His listeners, most of them blood and marrow transplant survivors, chuckled.

"Linda, the nurse from work, came to see me 22 times in my 40 days at the hospital," Morgan said. "She had decided that I was going to make it, and that I was worth getting to know. It took four months for me to figure that out."

More chuckles.

They were married in May 2004, after his long recovery.

"We knew of each other at work," his wife recalled later. "I had given him shots for international travel.
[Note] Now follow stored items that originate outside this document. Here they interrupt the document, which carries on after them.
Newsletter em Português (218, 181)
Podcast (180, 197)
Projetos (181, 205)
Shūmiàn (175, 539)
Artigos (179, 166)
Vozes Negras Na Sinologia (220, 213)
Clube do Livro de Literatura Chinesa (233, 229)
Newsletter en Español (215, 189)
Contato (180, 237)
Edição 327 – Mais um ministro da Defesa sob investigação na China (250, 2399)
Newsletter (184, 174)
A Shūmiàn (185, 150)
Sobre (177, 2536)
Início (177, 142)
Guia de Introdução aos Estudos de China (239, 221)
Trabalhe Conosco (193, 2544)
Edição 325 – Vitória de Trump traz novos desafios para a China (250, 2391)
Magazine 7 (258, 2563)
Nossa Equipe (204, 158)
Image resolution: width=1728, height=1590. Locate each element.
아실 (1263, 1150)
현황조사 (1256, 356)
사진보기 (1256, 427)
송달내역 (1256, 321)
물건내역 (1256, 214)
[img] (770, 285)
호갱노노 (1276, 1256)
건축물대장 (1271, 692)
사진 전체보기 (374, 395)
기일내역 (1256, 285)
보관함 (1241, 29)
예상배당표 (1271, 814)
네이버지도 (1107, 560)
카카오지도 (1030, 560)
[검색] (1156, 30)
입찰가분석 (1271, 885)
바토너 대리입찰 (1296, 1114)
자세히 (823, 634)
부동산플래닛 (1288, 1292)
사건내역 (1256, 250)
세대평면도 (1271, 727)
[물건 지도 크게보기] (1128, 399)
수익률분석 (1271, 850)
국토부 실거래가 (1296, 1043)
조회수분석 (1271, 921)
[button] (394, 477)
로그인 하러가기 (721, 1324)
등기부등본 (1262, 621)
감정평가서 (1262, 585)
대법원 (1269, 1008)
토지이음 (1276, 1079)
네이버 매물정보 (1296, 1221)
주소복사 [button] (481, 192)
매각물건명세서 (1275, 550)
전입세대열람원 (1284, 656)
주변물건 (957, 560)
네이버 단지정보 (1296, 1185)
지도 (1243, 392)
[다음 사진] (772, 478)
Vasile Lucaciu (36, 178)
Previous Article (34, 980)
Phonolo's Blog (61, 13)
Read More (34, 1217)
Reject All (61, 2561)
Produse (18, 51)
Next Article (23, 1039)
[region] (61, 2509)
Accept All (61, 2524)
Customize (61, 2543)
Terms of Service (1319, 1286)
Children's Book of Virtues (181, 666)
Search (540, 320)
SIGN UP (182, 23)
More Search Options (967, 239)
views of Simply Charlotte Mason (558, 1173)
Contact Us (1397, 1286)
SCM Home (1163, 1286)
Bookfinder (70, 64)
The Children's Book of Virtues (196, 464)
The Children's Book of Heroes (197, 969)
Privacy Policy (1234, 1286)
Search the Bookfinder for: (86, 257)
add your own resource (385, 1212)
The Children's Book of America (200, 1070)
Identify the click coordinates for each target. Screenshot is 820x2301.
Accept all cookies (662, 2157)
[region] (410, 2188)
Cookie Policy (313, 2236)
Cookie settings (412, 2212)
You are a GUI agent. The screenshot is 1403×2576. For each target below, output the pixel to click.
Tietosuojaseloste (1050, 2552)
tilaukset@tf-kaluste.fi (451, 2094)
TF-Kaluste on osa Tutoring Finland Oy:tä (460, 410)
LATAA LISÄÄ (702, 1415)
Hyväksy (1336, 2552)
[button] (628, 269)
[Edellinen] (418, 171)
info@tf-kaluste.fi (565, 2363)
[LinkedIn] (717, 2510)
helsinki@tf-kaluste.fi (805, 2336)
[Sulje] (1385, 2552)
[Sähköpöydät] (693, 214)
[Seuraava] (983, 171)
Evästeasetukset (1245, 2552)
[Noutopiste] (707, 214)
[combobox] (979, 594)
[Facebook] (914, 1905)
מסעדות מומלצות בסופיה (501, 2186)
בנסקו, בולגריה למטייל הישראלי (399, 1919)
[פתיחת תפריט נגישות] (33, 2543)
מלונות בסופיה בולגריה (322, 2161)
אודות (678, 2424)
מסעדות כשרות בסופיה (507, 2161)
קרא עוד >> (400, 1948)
When he called me with his diagnosis, you could have pushed me right over with a feather. I was stunned."

Having a sister who survived cancer at Roswell Park, his future wife helped him research his medical options and encouraged him to stay with Roswell and Dr. Meir Wetzler.

"I had to look at some unpleasant treatment options," Morgan said. "I was 46 (in 2000) and a transplant was a risky proposition. The best centers in the world put the odds at maybe 70 percent, with just a one-year survival."

If he'd chosen interferon treatments, he might survive for six years, he said, but with an unpromising quality of life.

"I wanted to roll the dice once for a cure," he said. "Transplant is a cure. If I'd had small children, I probably would have taken the six years, rather than the 70-30 odds."

When he married Linda Campagna, he instantly became the father of four.

Morgan was out of work for six months, followed by 18 months of part-time work until he was fully healed. The bone marrow came from an anonymous donor through the National Bone Marrow Registry. The blood platelets came from 30 to 40 local donors, most of them from Praxair.

"Some of them would car pool to Roswell, donate platelets and then come up and visit me," Morgan recalled.

One of those faithful visitors from work, Tom Naeger, became best man at their wedding.